The reveal that District 13 still exists is a shock, as Collins uses District 13 from the beginning of the series as a cautionary tale of what might happen to a district if they dare to resist the Capitol. District 13 lives on, which means that the Capitol may not be as all-powerful as they claim to be. The very existence of District 13, much like Katniss’s existence, adds fuel to the fire of rebellion sweeping across Panem. Now that it is clear the Capitol can be outsmarted, the war has begun in full force. While resistance against the Capitol is portrayed as a moral good by Gale, Katniss’s feelings are more ambivalent. This revelation exacerbates her insecurity and anxiety over her safety and the safety of those she loves.
Peeta’s capture at the end of the novel leaves the story on a cliffhanger and Katniss is suspended in a state of powerlessness. She knows that even if they can break into the Capitol to get Peeta back, President Snow would never let him live. Katniss begins to entertain thoughts of self-harm in hopes that it might keep Peeta safe, which shows the effects of compounded trauma on her reasoning and logical thought processes. Katniss has endured traumatic circumstances and life-or-death stakes her whole life, and not being able to protect another person she loves has brought her to the brink of self-harm. Collins uses these moments to demonstrate the power of grief and how it can consume a person who feels powerless to break free of traumatic cycles in life.

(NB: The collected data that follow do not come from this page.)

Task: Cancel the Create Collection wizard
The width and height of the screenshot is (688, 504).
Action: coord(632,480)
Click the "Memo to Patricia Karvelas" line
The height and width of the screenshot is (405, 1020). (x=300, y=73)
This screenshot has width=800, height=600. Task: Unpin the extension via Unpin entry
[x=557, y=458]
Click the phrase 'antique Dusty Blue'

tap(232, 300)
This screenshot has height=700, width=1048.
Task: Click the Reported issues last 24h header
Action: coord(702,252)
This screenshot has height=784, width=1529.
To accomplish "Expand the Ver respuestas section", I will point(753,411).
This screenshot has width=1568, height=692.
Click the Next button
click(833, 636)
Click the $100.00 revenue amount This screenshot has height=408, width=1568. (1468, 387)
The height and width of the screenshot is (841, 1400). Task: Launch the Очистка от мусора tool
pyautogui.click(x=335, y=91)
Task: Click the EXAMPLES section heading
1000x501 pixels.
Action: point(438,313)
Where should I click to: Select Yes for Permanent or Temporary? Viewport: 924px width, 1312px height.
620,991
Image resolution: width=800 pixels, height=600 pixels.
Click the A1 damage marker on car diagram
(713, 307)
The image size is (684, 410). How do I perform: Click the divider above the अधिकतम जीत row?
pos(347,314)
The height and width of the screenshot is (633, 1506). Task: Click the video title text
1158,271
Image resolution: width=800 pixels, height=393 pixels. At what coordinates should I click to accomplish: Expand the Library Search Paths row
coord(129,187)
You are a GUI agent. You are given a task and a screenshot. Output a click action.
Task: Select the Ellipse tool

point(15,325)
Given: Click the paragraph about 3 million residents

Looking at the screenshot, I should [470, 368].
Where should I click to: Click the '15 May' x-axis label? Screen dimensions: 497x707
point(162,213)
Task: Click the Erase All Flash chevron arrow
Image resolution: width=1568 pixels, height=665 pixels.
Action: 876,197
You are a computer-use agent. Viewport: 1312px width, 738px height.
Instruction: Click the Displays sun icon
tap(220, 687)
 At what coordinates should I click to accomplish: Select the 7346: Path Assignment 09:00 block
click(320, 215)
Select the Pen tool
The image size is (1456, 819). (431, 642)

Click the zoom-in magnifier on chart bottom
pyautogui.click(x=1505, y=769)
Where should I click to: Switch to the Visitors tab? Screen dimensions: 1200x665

Within the young adult genre, Collins also explores the limited agency of teenagers to self-determine and make choices about their future, as even the adults in Katniss’s life who care about her—especially Haymitch—form their own secret plans about how to manipulate her for political advantage. Katniss’s coming of age is hindered by the designs of others. The rebellion is just beginning, and Haymitch and Plutarch make it clear that they expect Katniss to participate as the biggest symbol of defiance: the mockingjay, who dared to thrive in spite of the Capitol’s plans. Katniss is too disoriented, angry, and hopeless to be a leader in any capacity at the end of the novel, but now that she is in the grasp of the rebels, she implies that it won’t be much different from being in the grasp of the Capitol: There will always be people trying to control her instead of letting her live her life in peace, and her frustration pushes her to a near breaking point at the end of the novel.